PROVIDED RECORDS:
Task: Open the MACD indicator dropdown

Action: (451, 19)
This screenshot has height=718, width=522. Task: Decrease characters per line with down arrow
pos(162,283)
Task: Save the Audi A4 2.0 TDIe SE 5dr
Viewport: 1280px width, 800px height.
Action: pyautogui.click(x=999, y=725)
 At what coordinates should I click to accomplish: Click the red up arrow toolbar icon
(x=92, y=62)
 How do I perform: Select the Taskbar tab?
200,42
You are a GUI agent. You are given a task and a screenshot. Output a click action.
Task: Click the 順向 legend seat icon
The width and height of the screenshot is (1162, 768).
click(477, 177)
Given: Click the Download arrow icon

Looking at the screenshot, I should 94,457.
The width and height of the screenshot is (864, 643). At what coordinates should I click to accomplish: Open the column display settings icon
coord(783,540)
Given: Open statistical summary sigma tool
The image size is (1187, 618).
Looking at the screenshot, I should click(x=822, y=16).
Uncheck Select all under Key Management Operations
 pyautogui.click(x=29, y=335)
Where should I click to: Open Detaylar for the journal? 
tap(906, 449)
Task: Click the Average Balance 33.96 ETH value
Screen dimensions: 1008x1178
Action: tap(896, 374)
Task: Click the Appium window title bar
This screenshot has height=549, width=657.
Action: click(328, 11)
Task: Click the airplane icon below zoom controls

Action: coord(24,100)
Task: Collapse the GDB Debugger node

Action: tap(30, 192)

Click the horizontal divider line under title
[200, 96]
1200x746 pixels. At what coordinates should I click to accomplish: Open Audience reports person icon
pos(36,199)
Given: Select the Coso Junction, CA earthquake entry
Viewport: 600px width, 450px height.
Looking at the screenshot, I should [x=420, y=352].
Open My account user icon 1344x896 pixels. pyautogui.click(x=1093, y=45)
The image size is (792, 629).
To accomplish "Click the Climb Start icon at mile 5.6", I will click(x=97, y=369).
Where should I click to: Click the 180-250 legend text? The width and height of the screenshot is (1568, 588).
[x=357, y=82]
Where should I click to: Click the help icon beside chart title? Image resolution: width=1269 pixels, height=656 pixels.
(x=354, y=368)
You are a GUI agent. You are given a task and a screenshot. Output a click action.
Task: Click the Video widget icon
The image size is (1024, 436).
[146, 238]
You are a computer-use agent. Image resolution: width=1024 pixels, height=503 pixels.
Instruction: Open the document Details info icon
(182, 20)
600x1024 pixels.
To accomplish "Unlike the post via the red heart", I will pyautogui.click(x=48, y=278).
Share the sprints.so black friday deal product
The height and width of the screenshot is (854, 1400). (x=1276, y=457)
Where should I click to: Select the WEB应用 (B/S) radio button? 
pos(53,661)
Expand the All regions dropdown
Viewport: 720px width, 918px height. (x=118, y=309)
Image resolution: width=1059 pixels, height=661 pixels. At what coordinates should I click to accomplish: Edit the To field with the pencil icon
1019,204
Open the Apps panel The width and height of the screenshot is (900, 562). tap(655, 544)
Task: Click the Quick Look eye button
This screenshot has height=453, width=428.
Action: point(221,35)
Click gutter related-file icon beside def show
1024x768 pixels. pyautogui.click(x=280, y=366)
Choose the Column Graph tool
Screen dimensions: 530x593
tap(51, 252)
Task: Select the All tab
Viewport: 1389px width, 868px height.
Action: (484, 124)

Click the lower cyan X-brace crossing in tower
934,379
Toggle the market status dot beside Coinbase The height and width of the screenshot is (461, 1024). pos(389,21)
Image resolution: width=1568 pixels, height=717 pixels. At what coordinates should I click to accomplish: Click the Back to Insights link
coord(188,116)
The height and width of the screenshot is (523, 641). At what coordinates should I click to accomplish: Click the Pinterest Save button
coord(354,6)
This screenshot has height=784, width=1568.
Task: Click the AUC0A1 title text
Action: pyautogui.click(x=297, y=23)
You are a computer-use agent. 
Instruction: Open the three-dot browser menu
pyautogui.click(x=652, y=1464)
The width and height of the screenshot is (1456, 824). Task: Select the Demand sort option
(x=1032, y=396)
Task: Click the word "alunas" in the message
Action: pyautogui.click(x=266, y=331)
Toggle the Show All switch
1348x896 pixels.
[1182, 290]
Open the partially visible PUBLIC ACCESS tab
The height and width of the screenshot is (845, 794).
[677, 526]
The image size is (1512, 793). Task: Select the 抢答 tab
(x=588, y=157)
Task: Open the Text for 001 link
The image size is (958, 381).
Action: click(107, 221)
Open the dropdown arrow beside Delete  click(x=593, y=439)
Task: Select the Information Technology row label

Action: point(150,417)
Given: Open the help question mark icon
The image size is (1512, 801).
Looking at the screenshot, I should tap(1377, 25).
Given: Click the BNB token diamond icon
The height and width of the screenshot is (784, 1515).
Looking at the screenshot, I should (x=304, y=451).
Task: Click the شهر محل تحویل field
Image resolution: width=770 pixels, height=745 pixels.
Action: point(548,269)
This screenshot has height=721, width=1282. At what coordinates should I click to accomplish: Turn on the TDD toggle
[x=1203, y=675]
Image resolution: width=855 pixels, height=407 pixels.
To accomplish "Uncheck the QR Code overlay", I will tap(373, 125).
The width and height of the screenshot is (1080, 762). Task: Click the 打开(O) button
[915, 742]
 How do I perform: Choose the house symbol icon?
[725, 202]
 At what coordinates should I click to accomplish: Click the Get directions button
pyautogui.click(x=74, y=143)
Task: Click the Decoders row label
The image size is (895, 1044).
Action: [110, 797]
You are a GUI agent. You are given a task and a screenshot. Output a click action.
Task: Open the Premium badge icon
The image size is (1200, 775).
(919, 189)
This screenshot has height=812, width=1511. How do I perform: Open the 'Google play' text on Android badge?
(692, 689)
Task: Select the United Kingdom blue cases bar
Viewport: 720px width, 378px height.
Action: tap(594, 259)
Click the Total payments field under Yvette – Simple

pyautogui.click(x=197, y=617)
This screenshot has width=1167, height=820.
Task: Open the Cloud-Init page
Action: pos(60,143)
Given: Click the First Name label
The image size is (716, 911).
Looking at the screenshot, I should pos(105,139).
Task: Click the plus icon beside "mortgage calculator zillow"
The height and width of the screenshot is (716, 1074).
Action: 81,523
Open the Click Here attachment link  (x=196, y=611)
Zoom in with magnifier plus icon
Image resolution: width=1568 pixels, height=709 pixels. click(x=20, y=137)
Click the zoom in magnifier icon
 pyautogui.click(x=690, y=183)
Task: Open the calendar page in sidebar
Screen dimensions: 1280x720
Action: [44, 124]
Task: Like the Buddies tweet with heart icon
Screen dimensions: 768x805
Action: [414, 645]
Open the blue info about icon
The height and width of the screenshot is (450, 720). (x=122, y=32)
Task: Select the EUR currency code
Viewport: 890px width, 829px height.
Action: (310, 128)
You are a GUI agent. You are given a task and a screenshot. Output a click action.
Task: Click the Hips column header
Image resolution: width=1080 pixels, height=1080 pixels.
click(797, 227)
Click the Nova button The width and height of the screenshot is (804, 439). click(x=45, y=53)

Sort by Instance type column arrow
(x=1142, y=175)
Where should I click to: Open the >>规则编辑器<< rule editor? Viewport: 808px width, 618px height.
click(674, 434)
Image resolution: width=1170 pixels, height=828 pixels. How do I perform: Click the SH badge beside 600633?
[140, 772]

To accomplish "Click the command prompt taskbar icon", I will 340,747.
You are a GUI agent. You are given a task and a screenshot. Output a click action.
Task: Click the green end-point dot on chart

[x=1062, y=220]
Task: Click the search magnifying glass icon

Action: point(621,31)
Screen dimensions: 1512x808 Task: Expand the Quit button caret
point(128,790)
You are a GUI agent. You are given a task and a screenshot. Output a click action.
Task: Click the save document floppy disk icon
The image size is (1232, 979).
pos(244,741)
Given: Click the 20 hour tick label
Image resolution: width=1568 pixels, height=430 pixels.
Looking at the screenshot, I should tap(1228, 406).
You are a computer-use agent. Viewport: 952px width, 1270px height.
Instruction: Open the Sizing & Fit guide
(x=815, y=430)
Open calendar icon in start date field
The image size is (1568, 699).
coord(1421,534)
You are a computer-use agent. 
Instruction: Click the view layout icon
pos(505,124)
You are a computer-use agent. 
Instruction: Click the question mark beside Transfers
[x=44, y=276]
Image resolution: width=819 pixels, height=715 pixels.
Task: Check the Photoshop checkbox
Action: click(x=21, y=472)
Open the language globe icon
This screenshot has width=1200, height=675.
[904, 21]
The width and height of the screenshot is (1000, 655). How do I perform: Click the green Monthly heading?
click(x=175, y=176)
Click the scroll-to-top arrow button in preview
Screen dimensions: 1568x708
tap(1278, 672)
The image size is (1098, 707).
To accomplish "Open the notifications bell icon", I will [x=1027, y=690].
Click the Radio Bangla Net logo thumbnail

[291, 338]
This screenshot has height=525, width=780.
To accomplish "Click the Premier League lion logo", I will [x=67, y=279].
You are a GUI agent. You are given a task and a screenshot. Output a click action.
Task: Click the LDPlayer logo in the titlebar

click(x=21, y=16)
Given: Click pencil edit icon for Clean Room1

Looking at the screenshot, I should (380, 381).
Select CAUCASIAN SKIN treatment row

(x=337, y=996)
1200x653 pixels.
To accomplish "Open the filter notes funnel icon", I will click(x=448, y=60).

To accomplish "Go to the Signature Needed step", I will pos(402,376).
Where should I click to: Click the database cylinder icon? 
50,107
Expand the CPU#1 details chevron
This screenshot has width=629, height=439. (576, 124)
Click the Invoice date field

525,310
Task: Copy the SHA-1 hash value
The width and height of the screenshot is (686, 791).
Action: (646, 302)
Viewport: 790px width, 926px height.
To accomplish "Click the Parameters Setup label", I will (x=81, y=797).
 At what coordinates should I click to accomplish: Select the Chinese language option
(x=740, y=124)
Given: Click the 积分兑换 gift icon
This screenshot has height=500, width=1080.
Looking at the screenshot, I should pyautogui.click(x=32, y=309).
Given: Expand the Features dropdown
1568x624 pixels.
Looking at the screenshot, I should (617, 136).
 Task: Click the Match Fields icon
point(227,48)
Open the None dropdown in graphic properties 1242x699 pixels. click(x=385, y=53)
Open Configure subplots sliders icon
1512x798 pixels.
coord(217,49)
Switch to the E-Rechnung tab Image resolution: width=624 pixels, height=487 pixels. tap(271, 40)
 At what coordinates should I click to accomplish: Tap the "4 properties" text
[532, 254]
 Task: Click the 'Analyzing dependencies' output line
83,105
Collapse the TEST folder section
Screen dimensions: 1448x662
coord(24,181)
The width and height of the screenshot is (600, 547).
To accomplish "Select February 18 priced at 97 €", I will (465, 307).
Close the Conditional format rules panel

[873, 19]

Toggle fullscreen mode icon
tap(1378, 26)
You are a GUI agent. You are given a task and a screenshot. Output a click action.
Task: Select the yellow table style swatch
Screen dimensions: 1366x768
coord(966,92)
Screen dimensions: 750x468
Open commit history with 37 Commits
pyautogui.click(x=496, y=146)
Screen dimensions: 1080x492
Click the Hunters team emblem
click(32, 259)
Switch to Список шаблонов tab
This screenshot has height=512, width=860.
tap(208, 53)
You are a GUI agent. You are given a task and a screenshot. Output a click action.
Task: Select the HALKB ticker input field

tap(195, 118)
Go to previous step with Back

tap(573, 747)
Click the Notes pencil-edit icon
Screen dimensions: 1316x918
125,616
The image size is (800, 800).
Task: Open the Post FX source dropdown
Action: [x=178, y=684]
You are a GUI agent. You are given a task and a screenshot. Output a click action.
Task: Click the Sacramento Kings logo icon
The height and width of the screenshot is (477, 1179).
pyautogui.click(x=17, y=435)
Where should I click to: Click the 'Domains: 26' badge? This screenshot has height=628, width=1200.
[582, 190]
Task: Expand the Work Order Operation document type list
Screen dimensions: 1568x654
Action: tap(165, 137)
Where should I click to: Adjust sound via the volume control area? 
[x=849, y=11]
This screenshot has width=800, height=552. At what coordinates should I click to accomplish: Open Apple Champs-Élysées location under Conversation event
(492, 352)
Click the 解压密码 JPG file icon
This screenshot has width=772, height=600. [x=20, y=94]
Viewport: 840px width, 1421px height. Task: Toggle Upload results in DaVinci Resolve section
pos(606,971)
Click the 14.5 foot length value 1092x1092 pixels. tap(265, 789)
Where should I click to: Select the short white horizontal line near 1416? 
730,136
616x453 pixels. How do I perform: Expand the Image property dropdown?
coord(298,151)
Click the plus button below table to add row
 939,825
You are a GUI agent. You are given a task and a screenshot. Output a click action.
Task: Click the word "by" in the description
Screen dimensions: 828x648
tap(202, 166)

WHAT YOU NEED TO DO:
In the entries above, how many lines hold the word "value"? State the number and nothing else.

EXERCISE ANSWER:
3